* [Selected excerpt]
==================================================

Sometimes while listening to "Let It Be" back then you'd have nothing better to do, so you'd start studying the back cover, vaguely wondering what in-jokes the scrawled "parrot dink on tap" and "Twin/Tone eats slotty crap" might've been referring to. Then you'd look at the tiny 2" x 2" album covers that were printed on one side of the inner sleeve and think to yourself, "Jeez, how come The Replacements have to be on a label with so many uncool bands?", knowing just by looking at albums like Safety Last "Struck By Love" or Curtiss A "Damage Is Done" that there was no way in hell you'd ever want to come close to hearing any of those records in your lifetime.

==================================================

* [Given data]
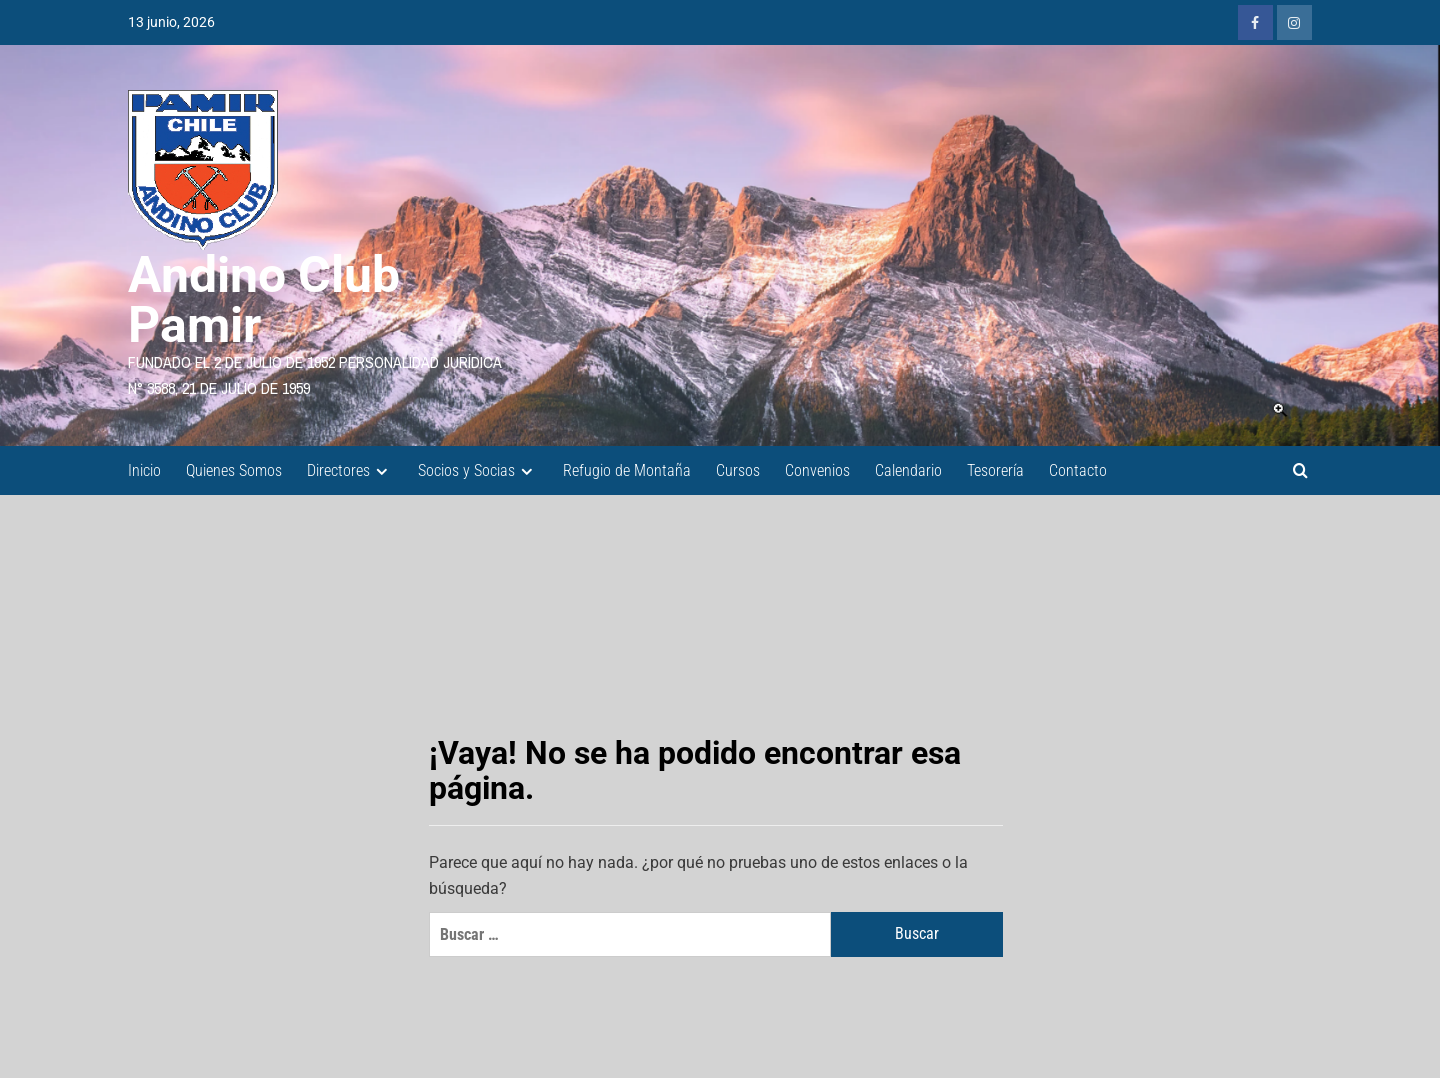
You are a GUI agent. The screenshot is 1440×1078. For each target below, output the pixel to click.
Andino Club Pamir (264, 300)
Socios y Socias (478, 470)
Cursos (738, 470)
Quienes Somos (234, 470)
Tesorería (995, 470)
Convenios (817, 470)
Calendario (908, 470)
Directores (350, 470)
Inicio (144, 470)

==================================================

* [Goal 1] Count the rows that contain the string "screenshot". Reply with the number alone.
* [Goal 2] Go on with the passage about the "Let It Be" album sleeve, picking up after its final sentence.
The rows bear no relation to the text about The Replacements.

* [Exercise response 1] 1

* [Exercise response 2]
Eventually there'd be nothing left but to read all 41 inner-sleeve blurbs in order. After enough readings, the blurbs would become stuck in your subconscious and phrases like "clenched teeth acid boogie" or "more than a stack of amps can indicate" would start popping into your head at odd times during the day, the way some people are with Monty Python sketches or something. I know I'm not the only one this would happen to, because I'd trade letters with other Replacements fans or read Bill Callahan's Willpower zine, and it was nearly the same way with everyone else. Having a winking knowledge of all the Twin/Tone (or Twin/Toaster, as we'd lovingly call it) inner sleeve blurbs was one of the marks of being a true diehard/idiotic Replacements fan.

Not wanting all you kids who bought the re-issues to miss out on this monumental experience, I've taken my original copy of "Let It Be" (bought in 1984) and scanned most of the inner sleeve blurbs to post here. Now you can listen to your re-issued "Let It Be" the old-fashioned way, or at least snicker at bands like The Phones and The Hypstrz the way I used to (although Bruce says The Hypstrz are okay).










As a bonus, here's a couple of tracks, ripped from beat-up 26-year-old vinyl...

The Replacements -

"We're Coming Out"

"Answering Machine"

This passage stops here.